Some of the monks outside the temple at the Tibetan Buddhist monastery, Rato Dratsang, in India, January 2015

Sangha (Pali: saṅgha; Sanskrit: saṃgha; Chinese: 僧伽; pinyin: Sēngjiā[1]; Wylie: dge 'dun[2]) is a word in Pali and Sanskrit meaning "association", "assembly," "company" or "community" and most commonly refers in Buddhism to the monastic community of bhikkhus (monks) and bhikkhuni (nuns). These communities are traditionally referred to as the bhikkhu-sangha or bhikkhuni-sangha. As a separate category, those who have attained any of the four stages of enlightenment, whether or not they are ordained monastics, are referred to as the āryasaṅgha "noble Sangha".[3][4][5]

According to the Theravada school, the term "sangha" does not refer to the community of sāvakas (lay followers) nor the community of Buddhists as a whole.[6][7][8]

Definitions[edit]

In a glossary of Buddhist terms,[9] Richard Robinson et al. define Sangha as:

Sangha. Community.

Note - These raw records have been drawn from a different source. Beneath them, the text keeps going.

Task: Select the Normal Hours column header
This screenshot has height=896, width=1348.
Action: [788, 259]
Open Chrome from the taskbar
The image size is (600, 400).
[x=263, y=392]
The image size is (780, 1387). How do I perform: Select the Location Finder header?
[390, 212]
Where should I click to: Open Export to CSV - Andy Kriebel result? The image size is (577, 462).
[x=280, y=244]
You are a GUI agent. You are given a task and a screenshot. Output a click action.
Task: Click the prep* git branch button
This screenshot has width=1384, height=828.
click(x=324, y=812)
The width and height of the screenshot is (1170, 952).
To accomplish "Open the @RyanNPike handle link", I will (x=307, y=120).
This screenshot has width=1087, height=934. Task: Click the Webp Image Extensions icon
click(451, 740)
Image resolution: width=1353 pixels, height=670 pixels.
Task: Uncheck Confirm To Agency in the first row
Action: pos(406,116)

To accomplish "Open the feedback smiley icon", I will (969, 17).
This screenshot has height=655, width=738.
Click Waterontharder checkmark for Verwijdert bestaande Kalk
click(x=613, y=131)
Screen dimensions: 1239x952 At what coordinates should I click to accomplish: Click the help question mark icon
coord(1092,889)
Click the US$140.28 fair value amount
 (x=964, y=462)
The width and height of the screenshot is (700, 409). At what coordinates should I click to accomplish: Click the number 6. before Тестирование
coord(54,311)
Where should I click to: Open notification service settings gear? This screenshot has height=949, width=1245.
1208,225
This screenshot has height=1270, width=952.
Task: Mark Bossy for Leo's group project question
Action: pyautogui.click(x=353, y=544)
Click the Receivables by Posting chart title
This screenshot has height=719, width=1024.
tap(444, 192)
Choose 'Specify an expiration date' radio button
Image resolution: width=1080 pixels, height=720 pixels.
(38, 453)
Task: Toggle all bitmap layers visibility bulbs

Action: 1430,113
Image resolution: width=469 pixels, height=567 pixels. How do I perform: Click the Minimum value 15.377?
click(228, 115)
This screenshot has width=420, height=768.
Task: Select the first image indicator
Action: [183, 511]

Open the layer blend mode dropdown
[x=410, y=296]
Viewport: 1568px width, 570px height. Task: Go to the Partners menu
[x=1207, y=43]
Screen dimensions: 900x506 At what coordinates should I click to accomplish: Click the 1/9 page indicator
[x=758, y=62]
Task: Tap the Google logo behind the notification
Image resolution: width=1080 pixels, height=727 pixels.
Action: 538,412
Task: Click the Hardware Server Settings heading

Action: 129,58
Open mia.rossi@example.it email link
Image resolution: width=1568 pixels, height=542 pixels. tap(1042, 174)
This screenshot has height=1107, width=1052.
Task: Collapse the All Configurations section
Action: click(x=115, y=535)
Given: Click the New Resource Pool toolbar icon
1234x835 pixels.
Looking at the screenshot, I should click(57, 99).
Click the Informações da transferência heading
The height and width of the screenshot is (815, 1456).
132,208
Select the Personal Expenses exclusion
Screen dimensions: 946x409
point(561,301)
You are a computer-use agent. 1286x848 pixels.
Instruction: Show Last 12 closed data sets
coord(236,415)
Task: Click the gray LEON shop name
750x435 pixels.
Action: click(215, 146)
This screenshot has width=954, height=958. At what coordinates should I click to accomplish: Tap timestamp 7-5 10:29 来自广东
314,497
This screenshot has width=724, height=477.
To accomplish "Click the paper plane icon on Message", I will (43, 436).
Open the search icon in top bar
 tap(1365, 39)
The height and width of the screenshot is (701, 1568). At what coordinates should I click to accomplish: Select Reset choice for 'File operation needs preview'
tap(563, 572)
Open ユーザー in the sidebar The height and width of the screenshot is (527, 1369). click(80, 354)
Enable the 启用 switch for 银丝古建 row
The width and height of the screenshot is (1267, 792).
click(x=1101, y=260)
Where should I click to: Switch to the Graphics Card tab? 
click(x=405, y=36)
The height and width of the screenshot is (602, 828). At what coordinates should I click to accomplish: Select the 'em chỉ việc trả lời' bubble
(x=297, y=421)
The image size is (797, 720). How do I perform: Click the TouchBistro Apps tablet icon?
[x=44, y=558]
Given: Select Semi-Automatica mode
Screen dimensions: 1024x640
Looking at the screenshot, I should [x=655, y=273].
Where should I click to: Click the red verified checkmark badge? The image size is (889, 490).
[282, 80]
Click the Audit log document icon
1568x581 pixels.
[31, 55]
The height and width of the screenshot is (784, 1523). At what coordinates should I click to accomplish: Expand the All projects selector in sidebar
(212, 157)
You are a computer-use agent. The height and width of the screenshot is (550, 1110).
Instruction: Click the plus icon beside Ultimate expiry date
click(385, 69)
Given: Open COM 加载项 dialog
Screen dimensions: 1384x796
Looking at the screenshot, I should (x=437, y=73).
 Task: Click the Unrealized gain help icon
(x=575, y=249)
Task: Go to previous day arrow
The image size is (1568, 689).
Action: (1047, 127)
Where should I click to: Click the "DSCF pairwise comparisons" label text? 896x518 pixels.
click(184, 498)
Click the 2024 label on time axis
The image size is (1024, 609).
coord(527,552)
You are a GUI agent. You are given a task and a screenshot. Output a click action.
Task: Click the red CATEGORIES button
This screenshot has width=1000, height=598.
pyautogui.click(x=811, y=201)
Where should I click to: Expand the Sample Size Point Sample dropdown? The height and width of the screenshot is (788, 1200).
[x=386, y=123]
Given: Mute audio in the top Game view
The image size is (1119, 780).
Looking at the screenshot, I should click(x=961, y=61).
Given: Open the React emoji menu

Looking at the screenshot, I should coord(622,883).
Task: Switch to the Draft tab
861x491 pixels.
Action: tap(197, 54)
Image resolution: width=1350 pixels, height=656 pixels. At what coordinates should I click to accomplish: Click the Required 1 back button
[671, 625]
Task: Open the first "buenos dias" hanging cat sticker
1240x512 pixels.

This word has two levels of meaning: (1) on the ideal (arya) level, it denotes all of the Buddha’s followers, lay or ordained, who have at least attained the level of srotāpanna; (2) on the conventional (saṃvṛti) level, it denotes the orders of the Bhikṣus and Bhikṣunis.

Modern lay practitioners may use the word "Sangha" as a collective term for all Buddhists, but the Theravadin Pāli Canon uses the word pariṣā (Sanskrit pariṣad) for the larger Buddhist community — the monks, nuns, lay men, and lay women who have taken the Three Refuges — reserving "Sangha" for a more restricted use.[8][10][11]

The two meanings overlap but are not necessarily identical. Some members of the ideal Sangha are not ordained; some monastics have yet to acquire the Dharma-eye.[10]

Unlike the present Sangha, the original Sangha viewed itself as following the mission laid down by the Master, viz, to go forth "…on tour for the blessing of the manyfolk, for the happiness of the manyfolk out of compassion for the world, for the welfare, the blessing, the happiness of deva and men".[12]

Qualities of the Sangha[edit]

The Sangha is the third of the Three Jewels in Buddhism. Due to the temptations and vicissitudes of life in the world, monastic life is considered to provide the safest and most suitable environment for advancing toward enlightenment and liberation.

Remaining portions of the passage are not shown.